Page extract
------------------------------------------------------------------------

The Rarity of the Shared SEO Experiment

I’ve heard from a number of superstar SEOs that experimentation is the cornerstone of successful search engine marketing. Considering the competitive nature of this field, the results of such testing are often held close to the vest. It’s not everyday that you get to see a search marketer’s detailed testing process and findings laid out for the masses. But that’s just what Matt Ridout did earlier this week.

On the SEOUnique Blog, Matt shared a little experiment with us. Using a test site that has apparently been around for at least three months, he says he:

  • Optimized the Meta data.
  • Included keywords and phrases within the page content.
  • And optimized the images (presumably addressing the ALT text, file name and surrounding text).

After improving those three basic SEO issues, Matt sat back and watched his rankings dance. He recorded the SERP positions of his keywords before making the changes and then once a week for six weeks. He then plotted his findings on nifty graphs and proceeded to share them with everyone interested — like me and (at the moment) 47 other impressed Sphinn members.

(As an aside, if people are wondering what kind of content is really worth our Sphinns, in my opinion, this is it.)

Let me quickly outline his findings as the experienced search marketers reading this are probably already aware of what goes down.

  • During the first two weeks, there was a gradual increase in rankings for most keywords.
  • The third week of the experiment brought a dramatic rankings drop for 85 percent of the keywords.
  • By the fourth week, 70 percent of the keywords did a 180, surpassing their baseline rankings.
  • There was little movement in rankings during the final two weeks of the experiment.

------------------------------------------------------------------------

Challenge 1
Render the entries from the line containing "Task: Click the TISSOT" through the line containing "Action: click(x=258, y=43)", inclusive, as a Markdown table with a Row column holding the row number and a Line column holding the line. Leave out any blank lines.

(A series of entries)
------------------------------------------------------------------------

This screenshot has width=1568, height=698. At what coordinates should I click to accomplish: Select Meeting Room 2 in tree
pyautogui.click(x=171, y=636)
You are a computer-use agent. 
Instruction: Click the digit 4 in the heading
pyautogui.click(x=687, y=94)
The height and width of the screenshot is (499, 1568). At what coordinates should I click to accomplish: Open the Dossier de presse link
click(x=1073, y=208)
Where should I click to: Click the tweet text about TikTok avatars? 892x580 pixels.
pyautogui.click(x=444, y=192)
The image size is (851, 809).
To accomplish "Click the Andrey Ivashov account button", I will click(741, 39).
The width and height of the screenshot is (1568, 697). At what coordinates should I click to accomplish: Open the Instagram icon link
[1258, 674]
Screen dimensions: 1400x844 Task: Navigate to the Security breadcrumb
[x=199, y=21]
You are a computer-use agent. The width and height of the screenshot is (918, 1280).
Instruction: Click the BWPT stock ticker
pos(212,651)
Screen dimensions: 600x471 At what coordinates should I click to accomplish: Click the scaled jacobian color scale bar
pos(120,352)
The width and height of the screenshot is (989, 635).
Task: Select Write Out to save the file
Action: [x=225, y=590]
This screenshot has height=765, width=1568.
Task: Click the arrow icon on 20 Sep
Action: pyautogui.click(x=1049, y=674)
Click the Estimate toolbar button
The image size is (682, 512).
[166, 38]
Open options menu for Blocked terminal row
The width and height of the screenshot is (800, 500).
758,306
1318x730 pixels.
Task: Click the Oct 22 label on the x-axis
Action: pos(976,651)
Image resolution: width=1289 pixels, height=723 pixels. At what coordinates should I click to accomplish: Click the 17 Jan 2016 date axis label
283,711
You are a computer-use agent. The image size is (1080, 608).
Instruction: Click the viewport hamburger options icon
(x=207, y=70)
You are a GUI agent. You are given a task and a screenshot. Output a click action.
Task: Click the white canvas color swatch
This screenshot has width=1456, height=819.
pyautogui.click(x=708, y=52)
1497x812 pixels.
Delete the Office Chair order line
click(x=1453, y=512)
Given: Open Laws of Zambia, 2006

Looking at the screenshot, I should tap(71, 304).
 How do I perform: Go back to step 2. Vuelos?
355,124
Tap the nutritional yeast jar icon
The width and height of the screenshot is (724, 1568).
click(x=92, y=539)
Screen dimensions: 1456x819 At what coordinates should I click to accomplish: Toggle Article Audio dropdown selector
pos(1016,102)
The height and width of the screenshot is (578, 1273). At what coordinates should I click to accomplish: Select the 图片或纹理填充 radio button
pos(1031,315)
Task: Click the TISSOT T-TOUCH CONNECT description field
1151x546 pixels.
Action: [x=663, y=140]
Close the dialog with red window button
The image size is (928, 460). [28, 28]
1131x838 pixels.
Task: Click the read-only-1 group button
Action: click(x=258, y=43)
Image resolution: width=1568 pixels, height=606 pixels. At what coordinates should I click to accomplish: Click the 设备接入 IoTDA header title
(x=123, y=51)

------------------------------------------------------------------------

Challenge 2
Restate word for word the passage of the SEO experiment post between "On the SEOUnique" and "the Meta data.", inclusive.

Result 1
| Row | Line |
|---|---|
| 1 | Task: Click the TISSOT T-TOUCH CONNECT description field |
| 2 | 1151x546 pixels. |
| 3 | Action: [x=663, y=140] |
| 4 | Close the dialog with red window button |
| 5 | The image size is (928, 460). [28, 28] |
| 6 | 1131x838 pixels. |
| 7 | Task: Click the read-only-1 group button |
| 8 | Action: click(x=258, y=43) |

Result 2
On the SEOUnique Blog, Matt shared a little experiment with us. Using a test site that has apparently been around for at least three months, he says he:

  • Optimized the Meta data.